Intimate itching? Could you have Lichen Sclerosus?

The causes of intimate itching
on Thu 22 Oct


Lichen Sclerosus is a chronic inflammatory skin condition affecting the genital areas and other intimate parts of the body. It’s thought that between 1% of 3% of the world’s  population are affected but it is three times more common in women than men.


 It can occur in children but is most commonly seen in women over the age of 50.


For most people this is a lifelong condition with symptoms flaring up and down over time.  Only in children reaching puberty does LS occasionally go away and not return.

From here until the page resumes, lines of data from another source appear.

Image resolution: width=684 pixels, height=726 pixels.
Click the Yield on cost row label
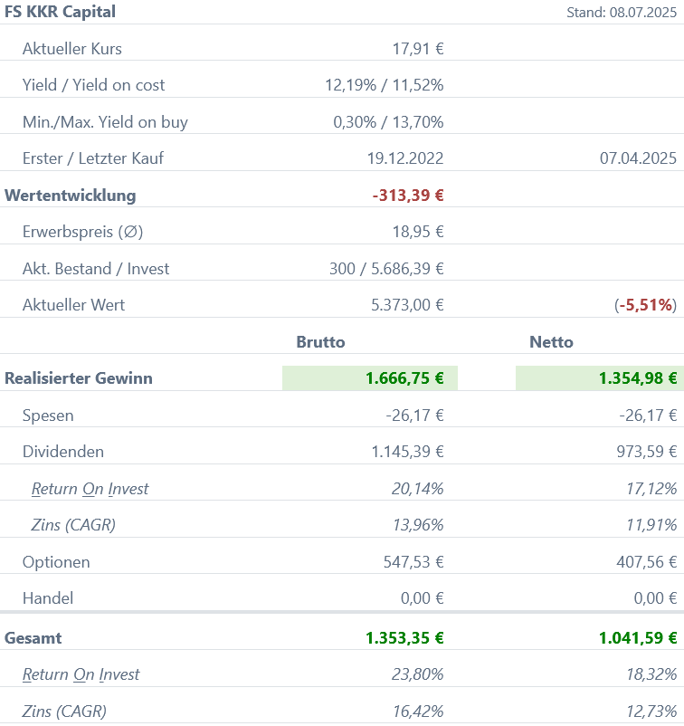(93, 85)
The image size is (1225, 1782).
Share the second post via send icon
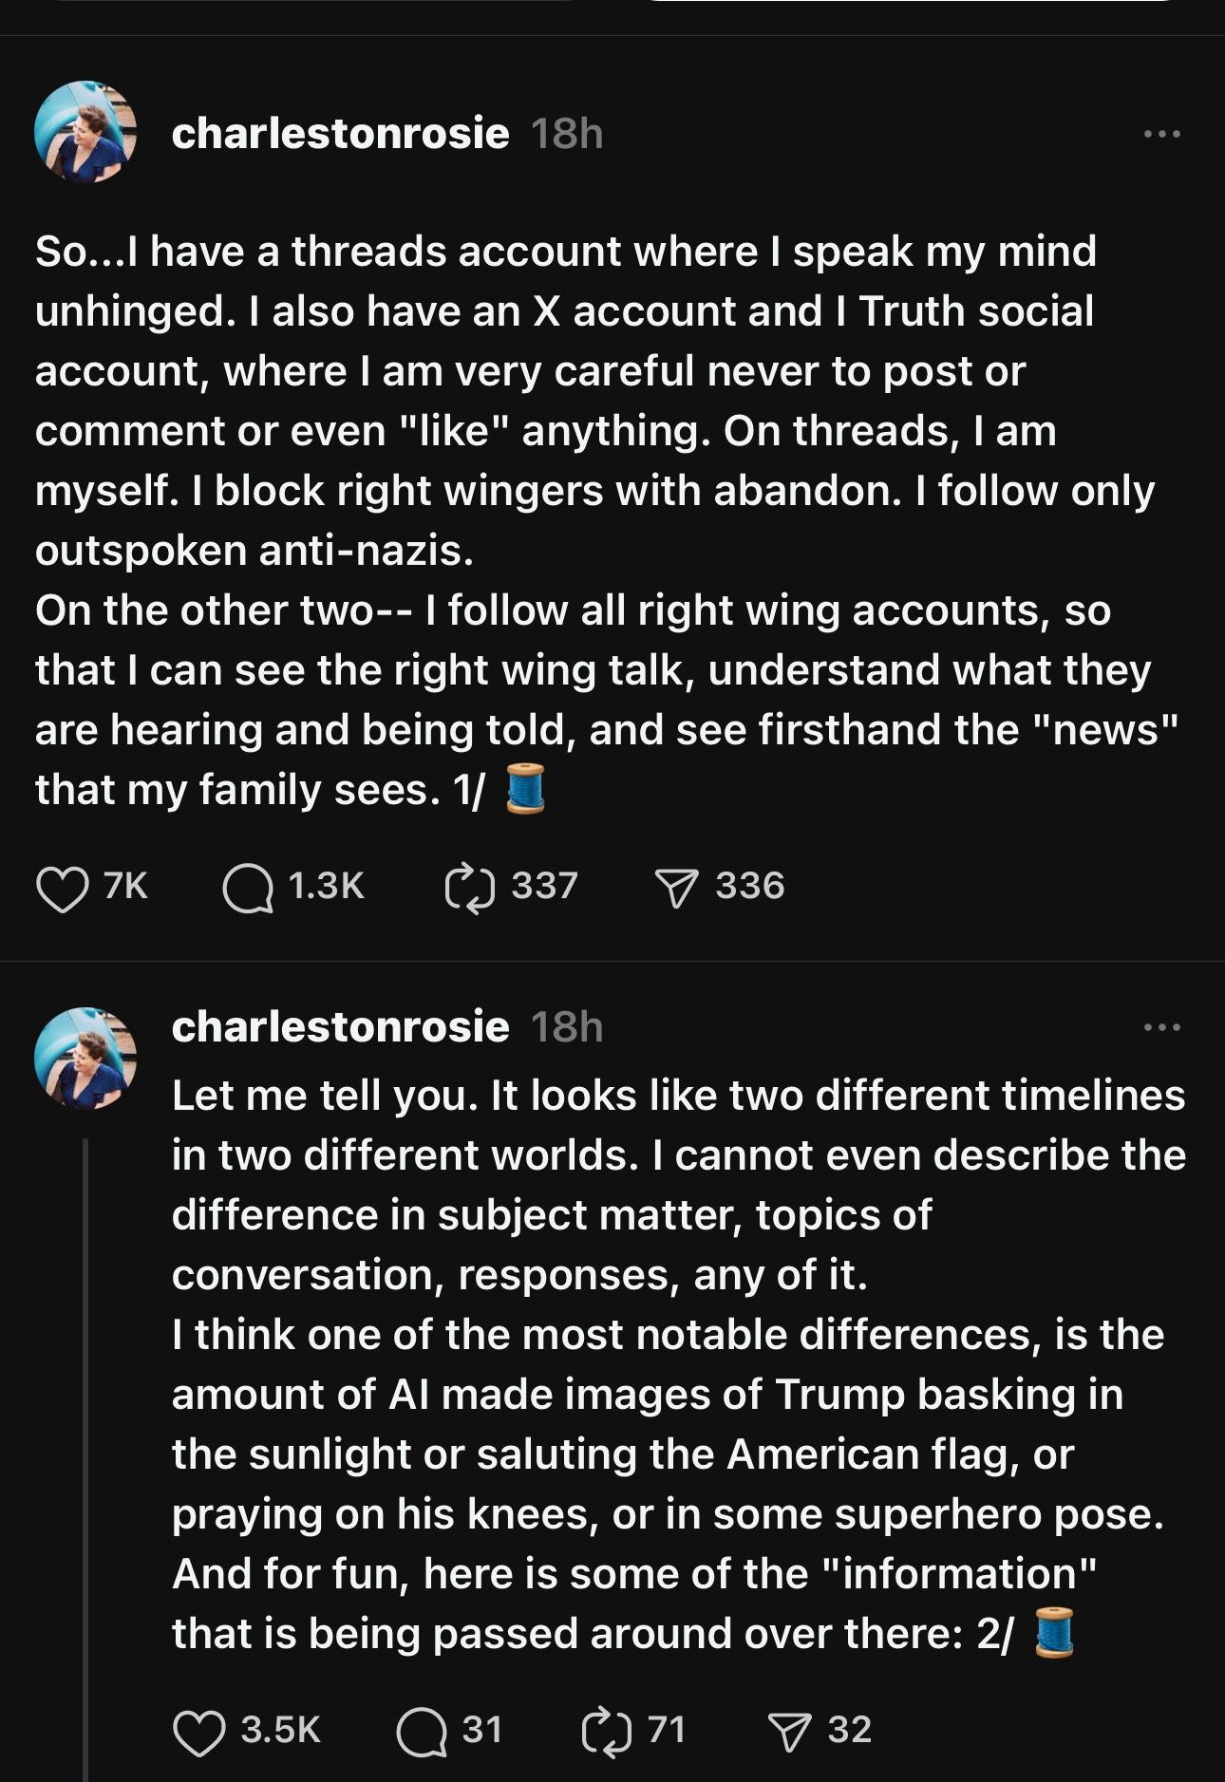pos(789,1731)
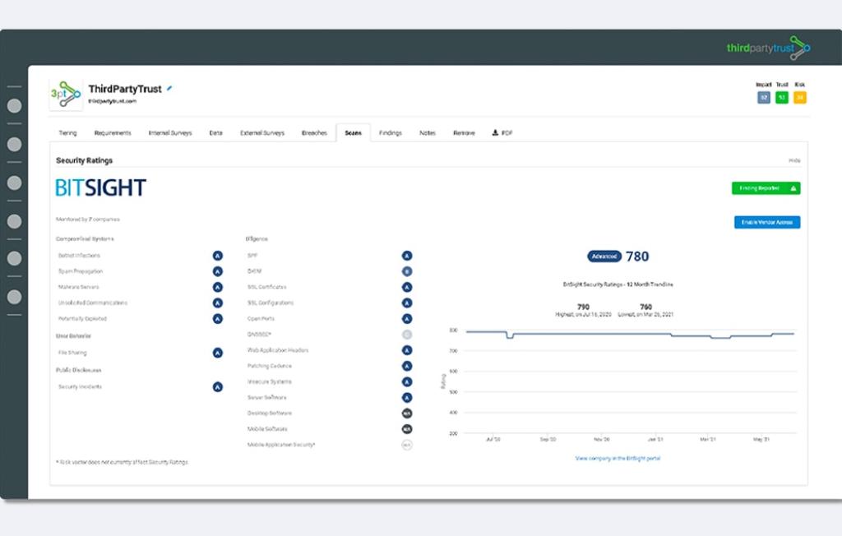Click the Impact score badge
Image resolution: width=842 pixels, height=536 pixels.
click(765, 97)
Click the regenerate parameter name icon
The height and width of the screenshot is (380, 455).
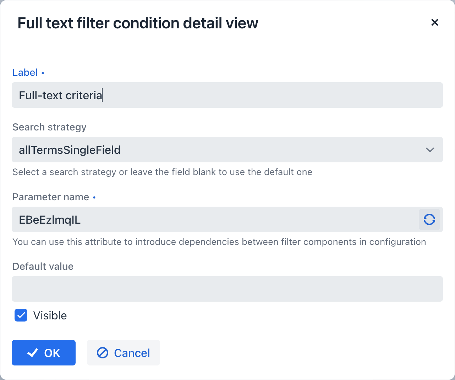click(x=429, y=219)
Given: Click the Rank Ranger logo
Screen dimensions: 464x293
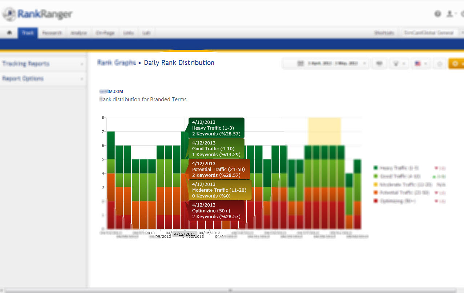Looking at the screenshot, I should pos(37,14).
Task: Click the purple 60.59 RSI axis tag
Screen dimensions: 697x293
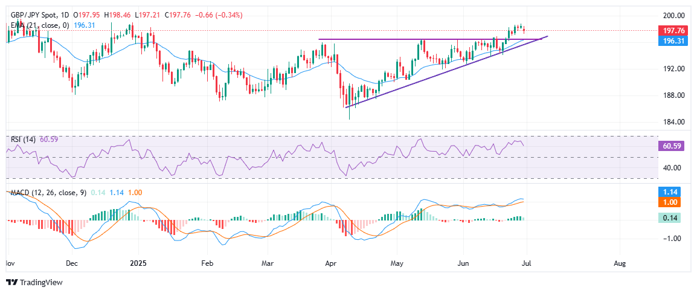Action: click(x=674, y=145)
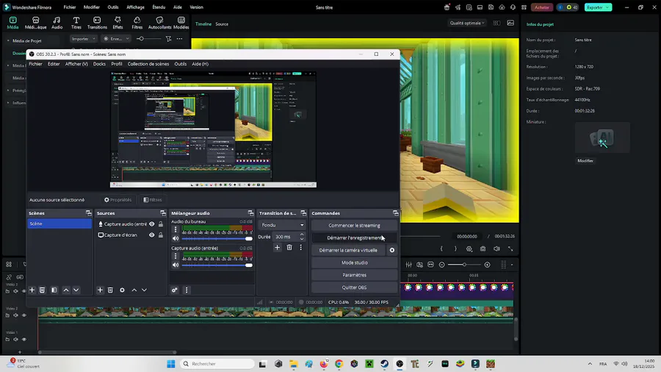Open the Fondu transition dropdown
Viewport: 661px width, 372px height.
point(283,225)
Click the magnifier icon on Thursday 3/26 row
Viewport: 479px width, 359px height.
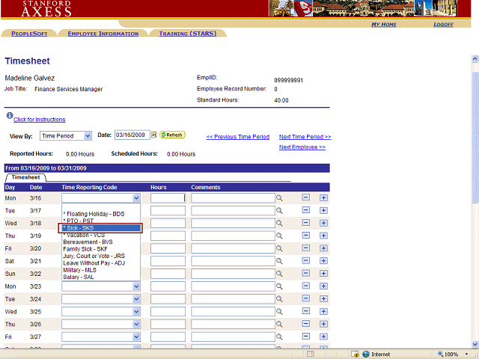coord(279,325)
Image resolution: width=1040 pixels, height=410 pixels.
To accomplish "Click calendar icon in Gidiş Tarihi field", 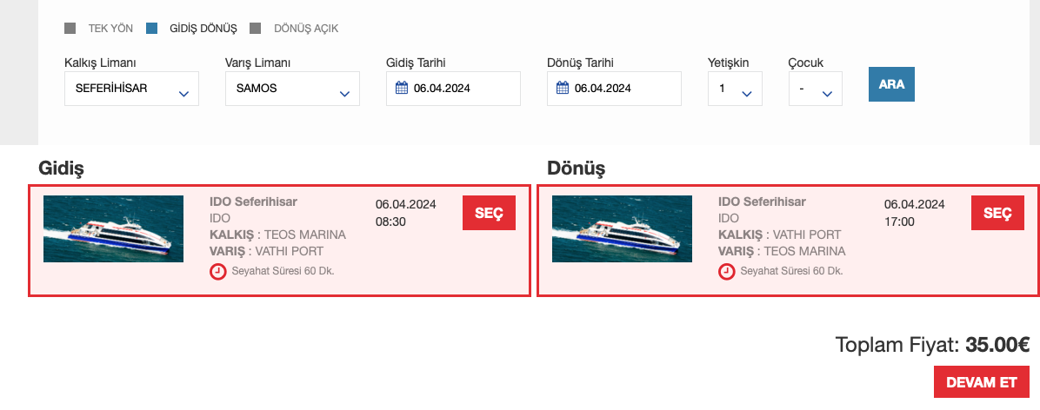I will [401, 88].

It is not contagious, nor is it an indication of a sexually transmitted infection.


What are the symptoms of Lichen Sclerosus?

  • You have constant itching around the vulva, upon self-examination* you can see white patches which may be smooth or wrinkled or may be cracked and bleeding


  • You have anal itching or bleeding or pain when having a bowel movement


  • Passing urine is painful


  • Having sex is painful


  • The skin around your genital area bleeds easily from minor rubbing


  • You have been diagnosed/self-diagnosed as having thrush but the recommended topical creams (such as Canesten) are not working


  • You are an uncircumcised man with inflamed, itchy skin at the top of your penis – having an erection is painful.


* Please click here for Vulval self examination advice


What causes Lichen Sclerosus?

 It is still not clearly understood what triggers Lichen Sclerosus. Theories include problems with the immune system, hormonal imbalances around oestrogen and past skin damage.


You may be more prone to the situation if you have an autoimmune condition such Hashimoto’s Thyroiditis, Type 1 diabetes, alopecia areata, vitiligo or auto immune related anaemia.


It is often seen post menopause and it can also run in families.


Why see the doctor?

Firstly, you don’t need to put up with it - the treatment is very simple with potent steroid creams. 


Secondly you need to control it before the area becomes scarred , shrunken cracked and ulcerated. This can tighten the immediate area making sex and urination very painful.


Thirdly  - left unattended - up to 3% of sufferers can go on to develop  a form of skin cancer called squamous cell cancer.


Do be clear that you need to be examined by the doctor (rather than receiving a virtual call) 


Don’t be embarrassed to clearly state your problem upon phoning and explain how this problem is affecting you. Ladies, use the word vulva rather than vagina for clear information.


Your doctor may be able to make a diagnosis upon a close physical examination of the area and a discussion about your health history and symptoms.


They may want to test you for the autoimmune conditions I previously mentioned as this could be an early sign.


You will be prescribed steroid creams which should be applied as directed by the GP in a sparing way. Symptoms tend to ease after a few weeks but may not be fully under control for several months.


Sometimes a biopsy may be required.


Managing the Condition

The following advice is from Dermatologist Dr Clare Fuller who has a special interest in Vulval health, and from the Cedar’s Sinai Health Library.



  • Wash with water only, or use aqueous cream or emulsifying ointment as soap substitutes.
  • Pat the area dry rather than rubbing it
  • Dry yourself carefully after using the toilet to reduce the contact of urine with your skin.
  • Use a soft paraffin such as Vaseline, or cream called hydromol or epaderm over the area each morning and evening.
  • Wash hair in the sink to avoid shampoo coming into contact with the vulval area.
  • Wear loose-fitting underwear in cotton if possible
  • Minimise the wearing of tights or tight fitting trousers/leggings



  • Scratch if you can possibly avoid it
  • Use perfumed soap and gels, bubble baths, antiseptics or vaginal wipes.
  • Wash underwear with fabric conditioners or biological washing powders.
  • Use coloured or bleached toilet tissue
  • Use feminine sprays.
  • Try over the counter thrush treatments rather than those prescribed by your GP.
  • Delay in visiting the GP if you notice significant skin changes that may indicate a cancer, specifically persistent skin thickening or soreness.


Dr Fuller says about 95% of people respond to topical creams.


Please be careful about following general advice about LS on the internet. The Association for Lichen Sclerosus & Vulval Health have a most helpful website   


There is currently no recommended diet that has been professionally identified as helping with this condition.



Although this is not a common condition I saw 3 patients in a week with this skin condition which probably reinforces the fact that this is more common post menopause. So PLEASE if you have persistent genital discomfort, itching or burning, do get it looked at by your doctor.


We make every effort to ensure that all health advice on this website is accurate and up to date. However it is for information purposes and should not replace a visit to your doctor or health care professional. As the advice is general in nature rather than specific to individuals we cannot accept any liability for actions arising from its use nor can we be held responsible for the content of any pages referenced by an external link.